Hear the grief and despair in the words, "we who cannot do
anything that is good without thee."
These are the words of a person who has experienced life and has
learned that the dreams and hopes of human endeavour are as doomed as the
Tower of Babel. They are doomed because there is, in man and nature, a
fallenness that turns all our glory into sorrow and all our achievements
into dust. The Bible word for
this is "sin," but that word has been used so much people no
longer think about its meaning or consequences. So let us use a word C. S. Lewis used in his Space Trilogy, let us use the word, "bent."

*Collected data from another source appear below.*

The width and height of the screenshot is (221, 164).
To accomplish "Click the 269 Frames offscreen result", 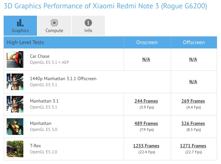I will [x=193, y=101].
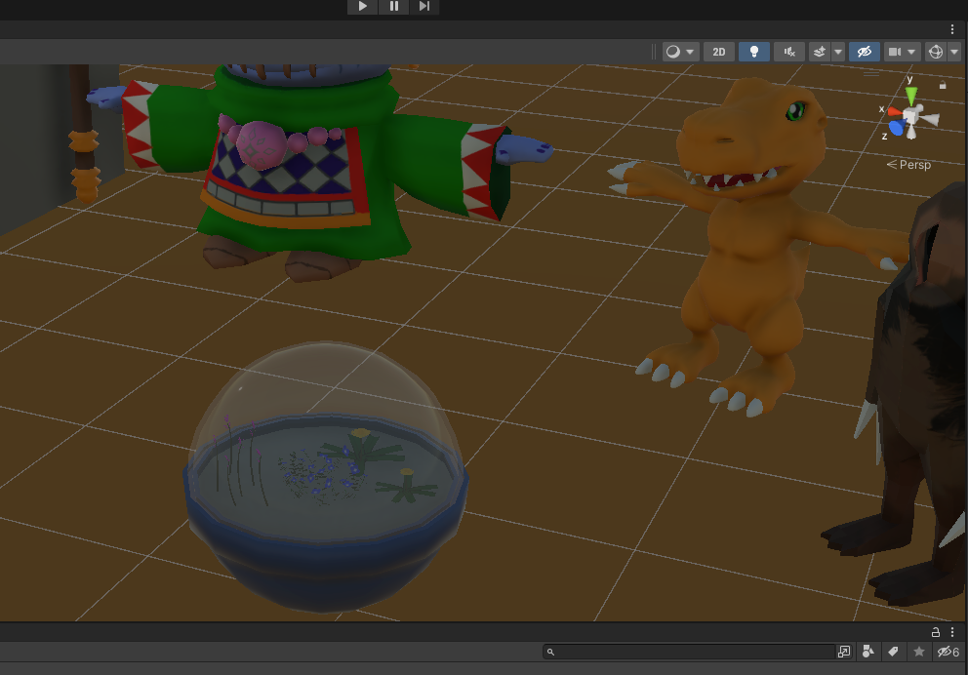Click the Pause button in the toolbar
Image resolution: width=968 pixels, height=675 pixels.
tap(393, 6)
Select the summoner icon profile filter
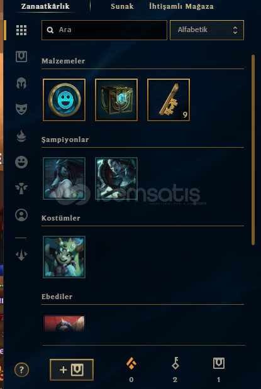This screenshot has width=261, height=389. [21, 215]
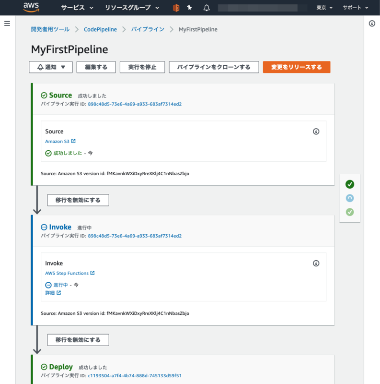Click the pin favorites icon in top bar
The width and height of the screenshot is (380, 384).
(190, 8)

If you can imagine trying to build a house with bent nails, or
drive nails with a bent hammer, you begin to understand what Lewis meant
by the word in his books, and also what the Bible means when it refers to
us as sinners. It is saying
human nature is bent so badly we are no longer capable of being the people
God made us to be, or of enjoying the good God created us to enjoy. But
more than that, it means every endeavour of our heart and mind is doomed
to failure unless God Himself enables it to stand and succeed. "We...
cannot do anything that is good without thee." Allow yourself to feel
the grief, the alienation, and the suffering in those words.

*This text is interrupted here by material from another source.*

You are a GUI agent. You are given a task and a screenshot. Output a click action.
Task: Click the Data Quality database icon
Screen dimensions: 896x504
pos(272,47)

Look on the pages of human history and see their truth demonstrated
again and again, life after life, home after home, civilisation after
civilisation. Truly,
"Except the Lord build the house, they labour in vain that build it:
except the Lord keep the city, the watchman waketh but in vain" (Ps.
127:1). Thus
we are lead to cry out in our souls, "Grant to us, Lord, we beseech
thee, the spirit to think and do always such things as are right, that
we... may by thee be enabled to live according to thy holy will through
Jesus Christ our Lord." O God, fix the bentness in our souls and
forgive the bentness of our thoughts and deeds. How
odd it seems at first to find this idea in this part of our cycle of
prayer. We have been talking
about the loveliness of God. We
have been talking about God as the fulfillment of every need of our soul.
We have been talking about God as the great Householder who offers
a feast of majestic proportions to poor and neglected people who have no
right to expect any good thing from Him.
We have been talking about God, who is Himself the Feast for the
starving souls of people. Why now insert this morbid reminder that we
can't do anything good apart from God? I
think it is here because we need to be reminded again that all the glories
and all the blessings we enjoy in God are given to us as the gift of His
grace. We did nothing to earn
them. God does not owe them
to us. He gives them to us
out of His unfathomable love through the unimaginable horror of the cross
of Christ. We enjoy God only
because Christ was willing to go to the cross to reconcile us back to God. I
think this reminder is here because in the midst of the feast of Christ we
need to be reminded that only He can keep us in Him. Just as we could not come to the feast without His Divine
invitation, we can also not keep ourselves in the merriment. If left to ourselves we would slip out the back door and
trade the festive garments of Christ for the rags of spiritual poverty.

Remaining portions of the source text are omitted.